I submitted a ticket to D2D support, which is the way to go about getting a price match. I had to create a new "support" account. Apparently support cannot be tied to my primary D2D account. I suspect this is due to the support site being provided by a 3rd party, but yeah, that's lame too. Whatever. I was pleased to receive a rapid response, but less than pleased with the response itself. It was explained to me that it did "not qualify" for the price match. My first reaction was "WTF do you mean it doesn't qualify?" But I soon realized this was merely a poor choice of words on their part. It turns out I have to actually purchase the game first, and because I didn't, they couldn't do anything.

But wait, how can they match the price on a game I already purchased? That doesn't make any sense. Maybe they will issue a refund. Kind of like if I purchased the game not knowing it could be had for less money somewhere else, then after bringing it to their attention, they refund the difference, right? Wrong. As I've already stated, it's not possible to buy the game at the lower price from D2D. You buy it for full price. Then you can get a discount on your next game. Um, no thanks.

I went ahead and purchased the game from Impulse for $4.99. It's my first purchase from them. Now that the ice is broken, it probably won't be the last. D2D lost this sale, and now potentially others. The transaction was pretty painless. They accept PayPal (so does D2D). Now that I've downloaded Impulse, I see that it bears strong resemblance to Steam. Oh well. Hello new friend.

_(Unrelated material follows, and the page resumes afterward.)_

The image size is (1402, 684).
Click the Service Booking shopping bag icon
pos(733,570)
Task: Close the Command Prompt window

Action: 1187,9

I feel like I should say something positive about D2D. Here goes. No download client required. They do run some pretty sweet deals. I suppose they have to with all the fierce competition that's cropped up recently in the digital distribution space. I just saw Fallout New Vegas 70% off at $15, as part of their "31 Days of Deals" promo. They do offer some titles DRM free, although not enough for my taste, but I can't imagine this is entirely their fault. They keep track of your purchases and you can re-download them as many times as needed (or so they say). I don't know if this translates into unlimited activations on DRM-protected titles. I might find out someday.

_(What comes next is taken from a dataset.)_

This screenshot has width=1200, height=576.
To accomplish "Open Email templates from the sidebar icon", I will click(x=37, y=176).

A couple of admissions on my part. Whatever this deal that D2D has is, if they didn't call it a "price match", I'm not sure what they should call it instead. And the terms are spelled out in a mostly clear manner on their site. It may not be 100% crystal clear, but it doesn't leave a ton of room for misunderstanding. But I have to say, the lure of "price match" does leave something to be desired. Rather than trying to find an appropriate name for the policy, I suggest they just change it to be a true price match and sell the games at the same price they are advertised for at other retailers on their "authorized" list. Give customers something to cheer about.

UPDATE 2011-09-06:
Watching prices for digital download games fluctuate at an insane pace for months now, it occurs to me that it can't be easy to keep up with for an online retailer that might try to offer a true price match policy. I think it might be better to simply price match against other retailers regular advertised prices, and not sale prices. However, Direct2Drive's price match policy doesn't even lend itself to this more conservative approach. I just spent some more time looking over their policy and I can't really be sure if that's the way they already have it structured. They do include the following statement:
Offer not valid on coupons, rebates, promotional offerings, percent-off advertisements or membership pricing for other sites.
This could very well mean exactly what I'm suggesting anyway. If that's the case, it would be a real bummer. Given the aforementioned price fluctuations, it seems that most any game is always on sale at a reduced price somewhere, thus removing what few teeth D2D's price match policy may have left. Since I've never made it all the way through that process myself, this is pure conjecture.